У меня попутно возникла еще одна метафора: мы — точно водолазы в тяжелых, неуклюжих скафандрах, бродим по дну моря, с трудом преодолевая сопротивление воды. Встречаясь друг с другом, обмениваемся примитивными жестами, даже прикасаемся друг к другу — но что можно при этом почувствовать сквозь этакую броню? Что можно разглядеть сквозь крохотный иллюминатор? Самую малость. Но от каждого шлема к поверхности воды тянется шланг, через который мы дышим — одним и тем же воздухом — и через который протянут телефонный кабель — единственное средство нашей коммуникации. Когда наша работа на дне подходит к концу, нас поднимают наверх, мы снимаем с себя доспехи и подставляем лицо свежему соленому ветру. Там наверху мы можем дышать, говорить, смотреть, трогать, целовать — безо всяких помех и технических ухищрений…
Все это — иллюстрация к банальной, в общем-то, мысли о том, что мы живы, пока есть кому вспомнить о нас.
Я поднимаюсь на поверхность — ждать, когда ты завершишь труды под водой.
Помни — мы дышим одним и тем же воздухом!
Помни, что воздух, которым ты дышишь, — это мы!
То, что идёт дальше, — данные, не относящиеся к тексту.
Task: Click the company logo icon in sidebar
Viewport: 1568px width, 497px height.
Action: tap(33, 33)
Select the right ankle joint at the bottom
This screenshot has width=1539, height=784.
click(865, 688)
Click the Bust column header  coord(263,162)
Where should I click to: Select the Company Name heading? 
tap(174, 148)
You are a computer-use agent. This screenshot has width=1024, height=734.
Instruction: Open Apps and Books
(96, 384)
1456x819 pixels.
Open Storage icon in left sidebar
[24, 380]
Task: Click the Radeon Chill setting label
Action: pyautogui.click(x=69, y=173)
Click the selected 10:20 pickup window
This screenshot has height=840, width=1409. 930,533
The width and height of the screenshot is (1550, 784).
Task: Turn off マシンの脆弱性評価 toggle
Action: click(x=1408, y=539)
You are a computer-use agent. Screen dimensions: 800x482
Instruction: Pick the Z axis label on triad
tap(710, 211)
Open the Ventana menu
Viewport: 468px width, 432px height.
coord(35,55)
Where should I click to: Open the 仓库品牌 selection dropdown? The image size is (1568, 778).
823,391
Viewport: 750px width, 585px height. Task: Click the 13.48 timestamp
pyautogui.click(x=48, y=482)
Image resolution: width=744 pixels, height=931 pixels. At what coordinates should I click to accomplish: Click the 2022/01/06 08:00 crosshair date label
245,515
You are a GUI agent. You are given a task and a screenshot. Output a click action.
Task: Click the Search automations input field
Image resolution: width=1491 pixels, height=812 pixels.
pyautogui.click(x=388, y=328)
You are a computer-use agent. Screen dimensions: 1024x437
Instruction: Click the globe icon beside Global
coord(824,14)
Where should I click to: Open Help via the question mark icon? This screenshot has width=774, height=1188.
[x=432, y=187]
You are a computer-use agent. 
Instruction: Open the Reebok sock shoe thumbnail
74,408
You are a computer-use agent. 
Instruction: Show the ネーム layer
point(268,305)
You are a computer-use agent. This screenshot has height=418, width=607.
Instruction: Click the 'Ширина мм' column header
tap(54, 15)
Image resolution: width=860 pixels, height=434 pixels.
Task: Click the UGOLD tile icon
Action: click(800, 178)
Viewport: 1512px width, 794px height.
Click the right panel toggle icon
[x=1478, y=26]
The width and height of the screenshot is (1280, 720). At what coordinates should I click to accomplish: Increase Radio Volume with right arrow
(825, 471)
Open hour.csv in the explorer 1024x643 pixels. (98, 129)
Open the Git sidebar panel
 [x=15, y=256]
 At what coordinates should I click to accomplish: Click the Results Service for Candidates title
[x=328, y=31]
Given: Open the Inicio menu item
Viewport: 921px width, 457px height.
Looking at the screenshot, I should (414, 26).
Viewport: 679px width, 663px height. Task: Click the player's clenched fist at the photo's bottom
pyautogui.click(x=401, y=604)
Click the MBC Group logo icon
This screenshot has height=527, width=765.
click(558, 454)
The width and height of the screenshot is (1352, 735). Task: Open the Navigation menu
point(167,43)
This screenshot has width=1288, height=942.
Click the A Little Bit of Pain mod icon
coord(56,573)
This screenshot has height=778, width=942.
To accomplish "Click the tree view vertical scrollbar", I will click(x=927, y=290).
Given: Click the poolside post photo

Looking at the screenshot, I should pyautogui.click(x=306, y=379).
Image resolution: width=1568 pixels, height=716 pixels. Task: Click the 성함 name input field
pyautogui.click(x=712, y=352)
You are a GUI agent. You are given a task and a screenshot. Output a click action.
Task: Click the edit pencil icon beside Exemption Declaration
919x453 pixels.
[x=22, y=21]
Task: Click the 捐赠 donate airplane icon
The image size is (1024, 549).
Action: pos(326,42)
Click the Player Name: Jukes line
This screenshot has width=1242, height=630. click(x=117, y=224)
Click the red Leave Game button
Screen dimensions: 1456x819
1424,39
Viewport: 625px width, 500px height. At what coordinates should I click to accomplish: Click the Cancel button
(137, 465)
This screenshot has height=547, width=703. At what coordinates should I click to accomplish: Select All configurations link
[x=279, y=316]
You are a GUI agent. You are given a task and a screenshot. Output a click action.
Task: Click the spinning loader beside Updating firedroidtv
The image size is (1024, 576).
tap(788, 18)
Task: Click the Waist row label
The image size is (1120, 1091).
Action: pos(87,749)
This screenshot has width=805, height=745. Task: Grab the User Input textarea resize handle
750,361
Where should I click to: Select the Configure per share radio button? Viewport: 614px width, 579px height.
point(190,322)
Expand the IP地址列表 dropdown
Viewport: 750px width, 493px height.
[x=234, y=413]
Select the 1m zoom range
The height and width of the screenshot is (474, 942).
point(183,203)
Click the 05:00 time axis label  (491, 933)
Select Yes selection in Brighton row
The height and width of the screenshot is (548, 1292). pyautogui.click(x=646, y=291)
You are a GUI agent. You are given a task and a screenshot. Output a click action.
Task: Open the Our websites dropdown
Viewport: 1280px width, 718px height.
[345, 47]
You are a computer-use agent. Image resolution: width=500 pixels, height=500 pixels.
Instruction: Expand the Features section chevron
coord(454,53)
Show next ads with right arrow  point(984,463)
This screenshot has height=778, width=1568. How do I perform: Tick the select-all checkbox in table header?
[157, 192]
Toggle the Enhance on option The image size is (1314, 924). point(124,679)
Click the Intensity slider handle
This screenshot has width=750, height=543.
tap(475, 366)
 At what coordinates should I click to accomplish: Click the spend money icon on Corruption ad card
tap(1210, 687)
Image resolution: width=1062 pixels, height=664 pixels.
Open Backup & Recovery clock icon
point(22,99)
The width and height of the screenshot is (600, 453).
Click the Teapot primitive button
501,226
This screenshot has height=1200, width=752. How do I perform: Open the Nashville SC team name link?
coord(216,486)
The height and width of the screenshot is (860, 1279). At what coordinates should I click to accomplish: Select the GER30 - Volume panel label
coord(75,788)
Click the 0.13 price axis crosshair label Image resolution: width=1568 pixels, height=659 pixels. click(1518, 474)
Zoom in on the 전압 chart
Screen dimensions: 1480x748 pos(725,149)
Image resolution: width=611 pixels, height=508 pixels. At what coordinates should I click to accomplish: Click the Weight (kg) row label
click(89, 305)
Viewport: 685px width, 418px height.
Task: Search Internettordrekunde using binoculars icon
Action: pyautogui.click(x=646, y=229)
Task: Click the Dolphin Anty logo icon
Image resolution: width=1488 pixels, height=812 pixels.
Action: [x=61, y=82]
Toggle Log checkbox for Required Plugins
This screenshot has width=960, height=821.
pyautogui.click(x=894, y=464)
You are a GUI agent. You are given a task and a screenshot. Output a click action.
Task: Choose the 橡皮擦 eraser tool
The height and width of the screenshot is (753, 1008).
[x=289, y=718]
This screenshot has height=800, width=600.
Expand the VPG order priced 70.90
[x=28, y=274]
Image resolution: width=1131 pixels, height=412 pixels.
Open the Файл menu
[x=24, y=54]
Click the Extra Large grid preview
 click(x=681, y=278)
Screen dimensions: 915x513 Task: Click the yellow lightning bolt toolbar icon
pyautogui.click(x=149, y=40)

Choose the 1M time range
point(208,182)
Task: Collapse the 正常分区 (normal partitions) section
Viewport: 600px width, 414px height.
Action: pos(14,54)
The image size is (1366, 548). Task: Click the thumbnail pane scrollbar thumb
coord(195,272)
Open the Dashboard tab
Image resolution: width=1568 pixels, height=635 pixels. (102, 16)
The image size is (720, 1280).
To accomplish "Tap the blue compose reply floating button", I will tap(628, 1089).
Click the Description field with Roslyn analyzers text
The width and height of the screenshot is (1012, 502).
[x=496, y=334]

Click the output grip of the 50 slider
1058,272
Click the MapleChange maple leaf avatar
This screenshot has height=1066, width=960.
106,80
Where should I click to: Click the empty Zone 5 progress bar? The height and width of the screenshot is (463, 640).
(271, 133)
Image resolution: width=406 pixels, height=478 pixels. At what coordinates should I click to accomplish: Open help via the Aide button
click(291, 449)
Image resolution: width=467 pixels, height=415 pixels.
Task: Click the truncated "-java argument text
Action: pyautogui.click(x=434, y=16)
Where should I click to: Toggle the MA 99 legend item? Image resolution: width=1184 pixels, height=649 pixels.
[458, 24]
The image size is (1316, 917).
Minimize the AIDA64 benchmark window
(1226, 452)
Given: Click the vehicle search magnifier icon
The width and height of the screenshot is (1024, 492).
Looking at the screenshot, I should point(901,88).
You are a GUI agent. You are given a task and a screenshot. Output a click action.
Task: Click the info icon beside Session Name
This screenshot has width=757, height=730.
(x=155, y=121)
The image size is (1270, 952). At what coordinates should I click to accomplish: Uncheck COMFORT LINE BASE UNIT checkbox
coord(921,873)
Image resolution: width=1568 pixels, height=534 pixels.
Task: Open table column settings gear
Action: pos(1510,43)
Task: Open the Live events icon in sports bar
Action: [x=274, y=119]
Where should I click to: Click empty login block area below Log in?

Я уношу с собой в Большой Текст образ самой прекрасной женщины и самую необычайную на свете историю о любви.
Я люблю тебя.
Твой Марти.
Вера дважды перечла письмо, аккуратно сложила его точно по линиям сгиба, положила за пазуху, вздрогнув от прикосновения ледяных пальцев к раскаленной груди, затем вытащила из саквояжа следующее. Шоно писал по-русски — четким каллиграфическим почерком гимназиста-отличника.
Милост Дорогая Вѣpa!
Мнѣ, разумѣется, извѣстно, что Ваше отношеніе къ моей скромной особѣ оставляетъ желать лучшаго. Полагаю также, что мнѣ, вѣдомы причины Вашей непріязни. Не скрою, Вашего покорнаго слугу сіе огорчаетъ безмѣрно, вѣдь за эти неполныя двѣ недели я успѣлъ искренне полюбить Васъ — какъ любилъ бы, вѣроятно, собственную дочь. А кабы не мои преклонныя лѣта, Марти пришлось бы посоперничать со мною въ борьбѣ за Вашу благосклонность, ибо изъ великаго множества женщинъ, встречавшихся мнѣ на жизненномъ пути, Вы — самая необыкновенная. И речь не о несравненной внѣшности, вѣрнѣе, не только о ней, поскольку она безусловно отражаетъ Ваши безценныя внутренія красоты, но въ силу ограниченныхъ возможностей отражаетъ ихъ лишь частично — настолько, насколько блѣдная красавица Луна отражаетъ грандіозный свѣтъ Солнца.